Extracted records:
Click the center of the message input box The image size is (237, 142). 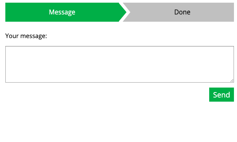120,64
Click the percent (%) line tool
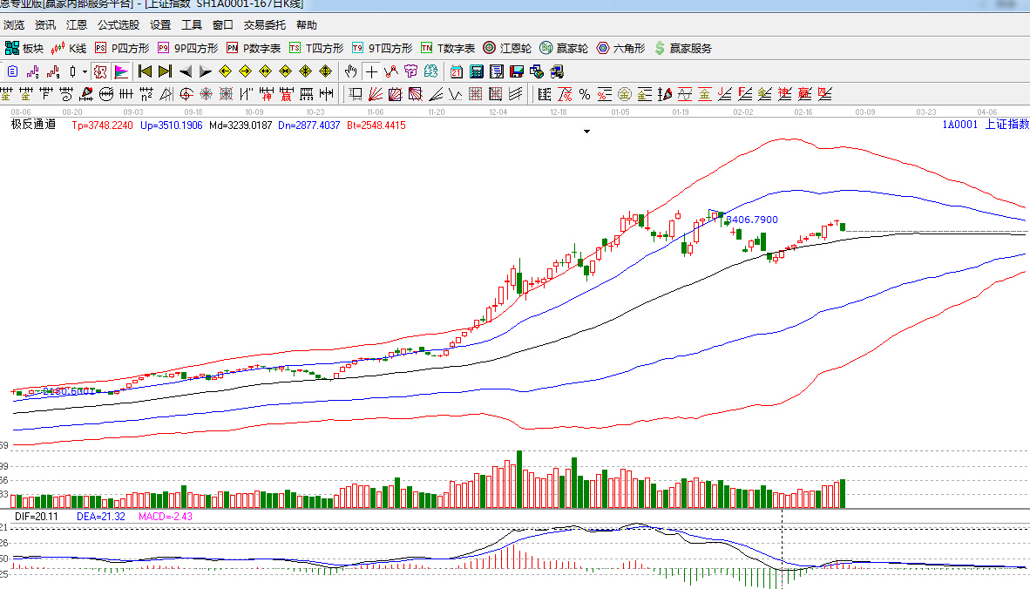The height and width of the screenshot is (589, 1030). (584, 94)
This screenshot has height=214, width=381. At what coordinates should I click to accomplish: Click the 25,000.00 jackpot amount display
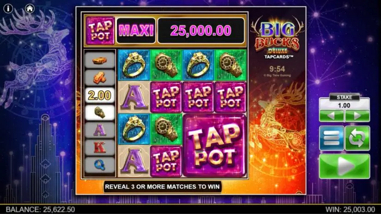tap(201, 30)

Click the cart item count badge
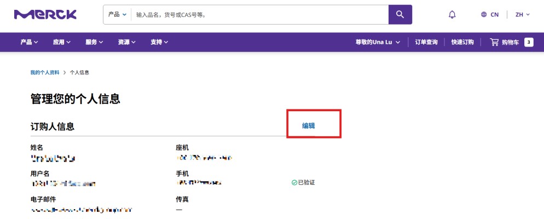[x=529, y=42]
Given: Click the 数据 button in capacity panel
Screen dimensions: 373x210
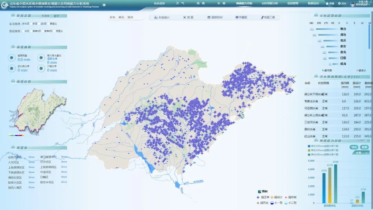Looking at the screenshot, I should click(x=364, y=147).
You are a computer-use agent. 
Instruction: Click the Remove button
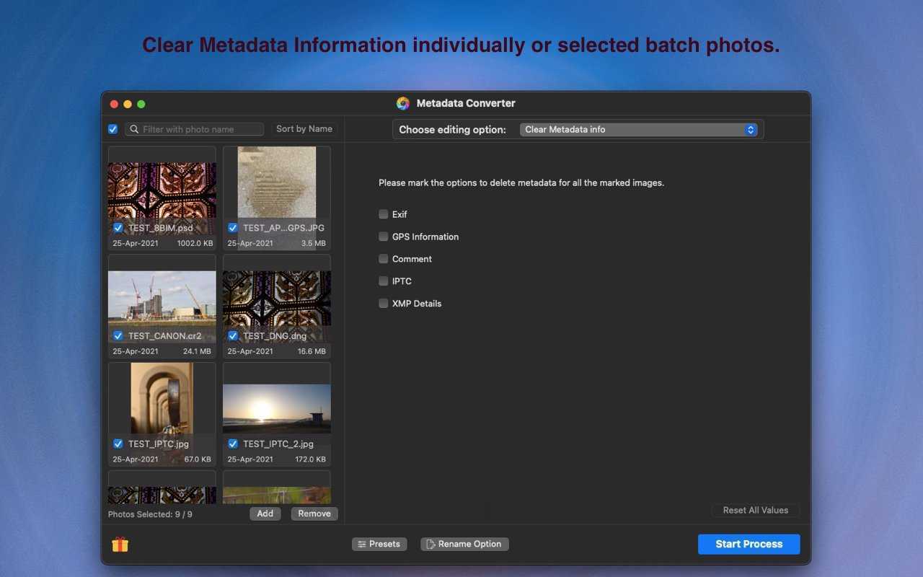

## Activity
All pictures must be left out. Reproduce exactly the lines from the one containing "Given: Click the 数据 button in capacity panel" to the final line of the entries.

## Answer to this problem
Given: Click the 数据 button in capacity panel
Screen dimensions: 373x210
Looking at the screenshot, I should click(x=364, y=147).
You are a computer-use agent. 
Instruction: Click the Remove button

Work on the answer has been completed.